Open nleroy917 opened 1 year ago
@edward9065 is going to try to implement this. @nsheff he will need help with the algorithm if at all possible. Is there pseudocode anywhere? Or an algorithm figure?
Per discussion, much of the key code that needs to be ported is here: https://github.com/databio/uniwig/blob/master/src/uniwig.cpp
I noticed that uniwig relies on a C library, libBigWig
, but there appears to be a Rust-based tool that is available (and in preprint!) that may help with this port:
https://github.com/jackh726/bigtools https://www.ncbi.nlm.nih.gov/pmc/articles/PMC10871241/
Opened a PR to begin reviewing WIP.
Where this is currently 'stuck':
Example code:
let mut chrom_map = HashMap::new();
chrom_map.insert("chr17".to_string(), 83257441);
let vals_iter = BedParser::from_bed_file(file);
let vals = BedParserStreamingIterator::new(vals_iter, true);
let mut out = BigWigWrite::create_file(file_names[0].clone());
out.write(chrom_map, vals, runtime).unwrap();
Original code bins regions using smoothFixedStartEndBW
before calling libBigWig func bwAddIntervalSpanSteps
to write to bigwig file.
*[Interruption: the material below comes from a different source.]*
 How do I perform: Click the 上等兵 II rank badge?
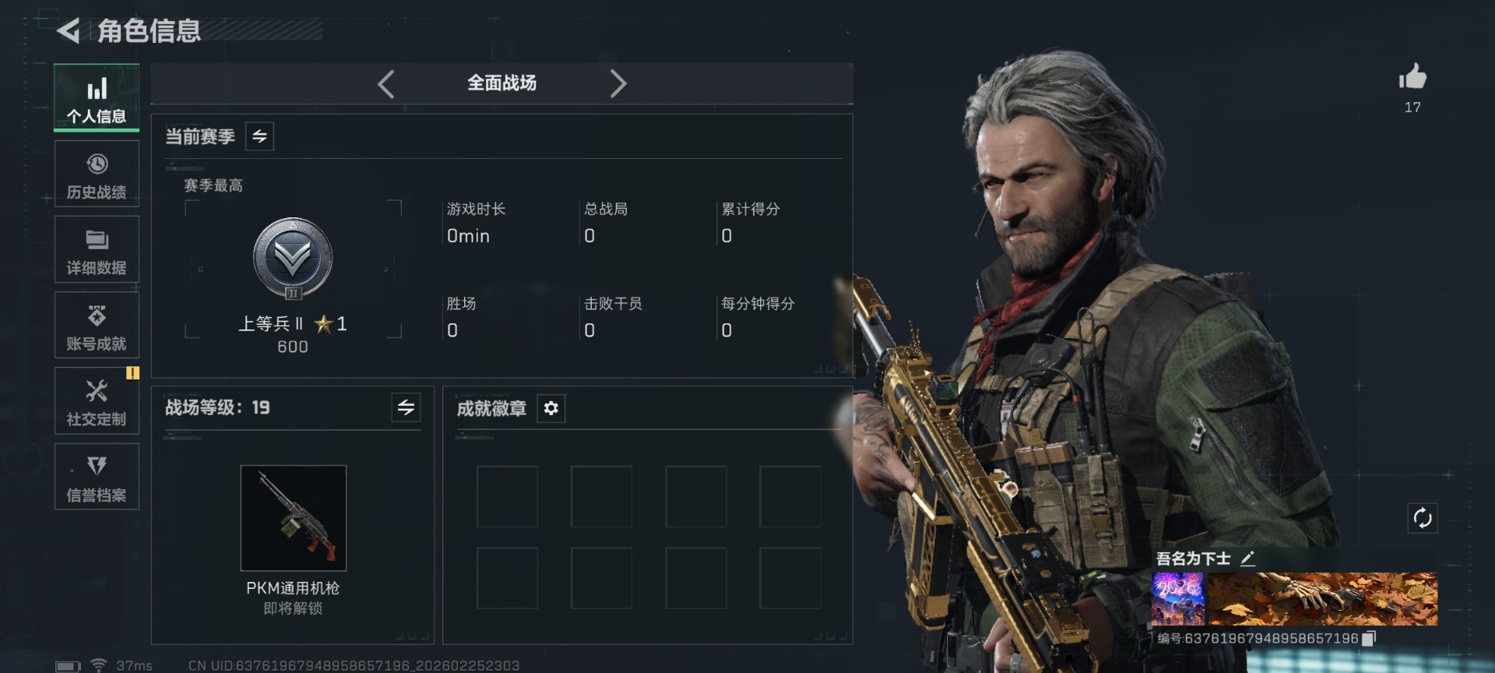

I had hoped to replicate that here. However, I may need to create a new struct that implements the proper traits/Values such that the BigWigWrite
functions can be used properly.
However, when attempting to write to a bigWig file after using the built in BedParser, I get a type mismatch (Value vs BedEntry)
I need to really look into it, but this kind of sounds like an error in their library? Or should we implement the Write
trait for the BedEntry
structs? I'm probably not understanding fully, though.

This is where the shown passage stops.